Tuesday, July 24, 2012

Empty arms carrying a heavy burden



So after my surgery in May, I was prescribed clomid to regulate and ensure ovulation, and told I would have to be monitored by the doctor each month.  June 1st we began a fertility cycle at full force.  As discussed in previous blogs, we were able to have a successful period after prometrium and started Clomid. 

When it was confirmed that I ovulated on Day 17, we excitedly called the Dr. to see if we could come in to do the IUI.   Our hopes got even higher when we were able to correlate our work schedules and went in to the Dr's  office to have the IUIs (intrauterine insemination) performed the following day. This is a fertility treatment where the man's sperm is placed past the woman's cervix, where it doesn't have to travel very far, at just the right time.  Often, I jokingly  describe it as the turkey baster method. So all that has to happen is fertilization and implantation.  Seems easy enough right???

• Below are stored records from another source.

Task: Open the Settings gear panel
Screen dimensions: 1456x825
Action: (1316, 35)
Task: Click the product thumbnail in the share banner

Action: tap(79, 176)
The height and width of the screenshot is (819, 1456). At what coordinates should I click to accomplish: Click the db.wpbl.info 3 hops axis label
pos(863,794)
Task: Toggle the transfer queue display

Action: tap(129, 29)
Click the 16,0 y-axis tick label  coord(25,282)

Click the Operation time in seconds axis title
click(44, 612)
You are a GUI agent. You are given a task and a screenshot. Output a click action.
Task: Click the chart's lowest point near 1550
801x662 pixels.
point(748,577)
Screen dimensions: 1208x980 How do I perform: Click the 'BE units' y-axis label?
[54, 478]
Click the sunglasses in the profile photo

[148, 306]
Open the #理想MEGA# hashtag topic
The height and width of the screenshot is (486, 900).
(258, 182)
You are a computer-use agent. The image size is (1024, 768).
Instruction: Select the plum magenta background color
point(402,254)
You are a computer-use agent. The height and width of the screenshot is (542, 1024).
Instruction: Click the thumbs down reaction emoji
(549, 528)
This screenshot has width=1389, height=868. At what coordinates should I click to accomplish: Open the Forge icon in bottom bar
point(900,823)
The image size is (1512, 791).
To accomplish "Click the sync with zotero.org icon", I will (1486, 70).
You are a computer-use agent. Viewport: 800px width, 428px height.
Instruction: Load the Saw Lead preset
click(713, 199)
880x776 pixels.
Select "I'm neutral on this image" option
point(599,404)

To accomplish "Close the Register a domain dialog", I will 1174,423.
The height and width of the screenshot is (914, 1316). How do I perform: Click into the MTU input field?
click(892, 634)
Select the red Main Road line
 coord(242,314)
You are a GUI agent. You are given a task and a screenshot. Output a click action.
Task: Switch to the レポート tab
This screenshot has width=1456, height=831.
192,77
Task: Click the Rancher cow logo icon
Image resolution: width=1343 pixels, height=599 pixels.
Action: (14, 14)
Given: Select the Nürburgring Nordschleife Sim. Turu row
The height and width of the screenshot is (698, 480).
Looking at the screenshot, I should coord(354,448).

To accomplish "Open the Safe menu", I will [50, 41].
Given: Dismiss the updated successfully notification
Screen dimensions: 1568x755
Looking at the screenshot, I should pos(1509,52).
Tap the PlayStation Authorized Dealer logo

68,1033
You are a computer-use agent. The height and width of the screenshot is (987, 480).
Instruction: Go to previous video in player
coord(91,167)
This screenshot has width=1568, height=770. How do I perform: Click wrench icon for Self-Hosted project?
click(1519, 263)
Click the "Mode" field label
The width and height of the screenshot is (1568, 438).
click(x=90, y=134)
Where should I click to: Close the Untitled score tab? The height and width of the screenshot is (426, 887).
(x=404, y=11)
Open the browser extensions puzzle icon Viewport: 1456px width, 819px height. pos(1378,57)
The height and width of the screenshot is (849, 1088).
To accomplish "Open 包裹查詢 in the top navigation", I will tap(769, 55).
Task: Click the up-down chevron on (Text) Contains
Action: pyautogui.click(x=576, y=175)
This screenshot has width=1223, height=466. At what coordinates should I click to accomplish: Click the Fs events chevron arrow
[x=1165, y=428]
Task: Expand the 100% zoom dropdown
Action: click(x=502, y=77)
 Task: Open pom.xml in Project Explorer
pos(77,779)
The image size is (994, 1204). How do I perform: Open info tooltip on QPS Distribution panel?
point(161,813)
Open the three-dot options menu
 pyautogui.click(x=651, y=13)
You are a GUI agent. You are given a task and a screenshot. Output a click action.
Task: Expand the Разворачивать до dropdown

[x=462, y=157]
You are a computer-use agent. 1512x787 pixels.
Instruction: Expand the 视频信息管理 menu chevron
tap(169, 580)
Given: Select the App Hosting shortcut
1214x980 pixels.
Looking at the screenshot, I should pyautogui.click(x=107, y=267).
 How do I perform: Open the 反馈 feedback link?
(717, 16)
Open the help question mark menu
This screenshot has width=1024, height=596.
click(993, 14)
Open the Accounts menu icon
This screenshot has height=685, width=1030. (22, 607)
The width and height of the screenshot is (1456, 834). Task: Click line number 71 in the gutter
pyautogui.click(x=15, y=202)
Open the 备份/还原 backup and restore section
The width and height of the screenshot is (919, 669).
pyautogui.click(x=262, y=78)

After 30 days of Dr visits, medications, temperature checks, daily ovulation checks, & procedures, the time had come for us to test for pregnancy. I took a deep and went in to the restroom praying, "Lord, I know your timing is perfect, and I'm ok with not being pregnant right now, but PLEASE, PLEASE, PLEASE, give me the strength to see the test say I'm not. I know you provided a baby for Abraham and Sarah and I know you will for us…IN YOUR TIMING, and again I'm ok with that now….just please give me the strength not to burst in to tears when I here another, no."  We waited for 5 LONG minutes....NEGATIVE!!!  I instantly burst into tears.  I felt as if I had lost something yet I never had anything to loose.
After prometrium & clomid & a IUI round....still no pregnancy.  We called the doctor the next morning with the results from our home pregnancy.  He instructed us to wait 2 more weeks to see if my body would "jumpstart" a period without medication.  If not, retest for pregnancy at the end of the 2 week waiting period.  Call him with either result.  Again, we became hopeful....maybe my HCG levels are just too low and not registering for pregnancy yet.  We can handle that!  Sadly, the next morning I began cramping and later that day I started my period.  I had to fight hard not to let the tears the fall from my eyes.  It was confirmed...we were definately NOT pregnant.  Time to make that dreaded call to the Dr. & set up another appointment to start another round of fertility :(    

At this point we are getting frustrated, and we're feeling the financial and emotional strain of the treatments.  Although, we are taking baby steps toward BABY STEPS since my body had started it's own period for the first time in 7 months, it feels like we are walking in place and getting  nohwere....fast.   Day after day, my empty arms are carrying a heavy burden.
I am constantly aware of the fact that our baby isn’t here with us yet.  Month after month, treatment after treatment, we came home with empty arms and the burden of those empty arms is a heavy one. 
Nobody can feel the load we carry any more than they can see the wind blow.  But the pain we feel and the emptiness that is left in our hearts after a failed fertility cycle is real and we are always aware of it.  We are also aware that we are not the people we once were, even though it may seem so from the outside.
To everybody else, it seems that our lives goes on.  That is the hardest part for us.  Our arms are empty, but our hands are busy.  Very busy.  There are still the regular, daily needs that have to be attended to.  Since our hands are busy it appears that life is continuing on as normal.  But it’s not.  We have an "invisible" disability called infertility......Struggling in silence.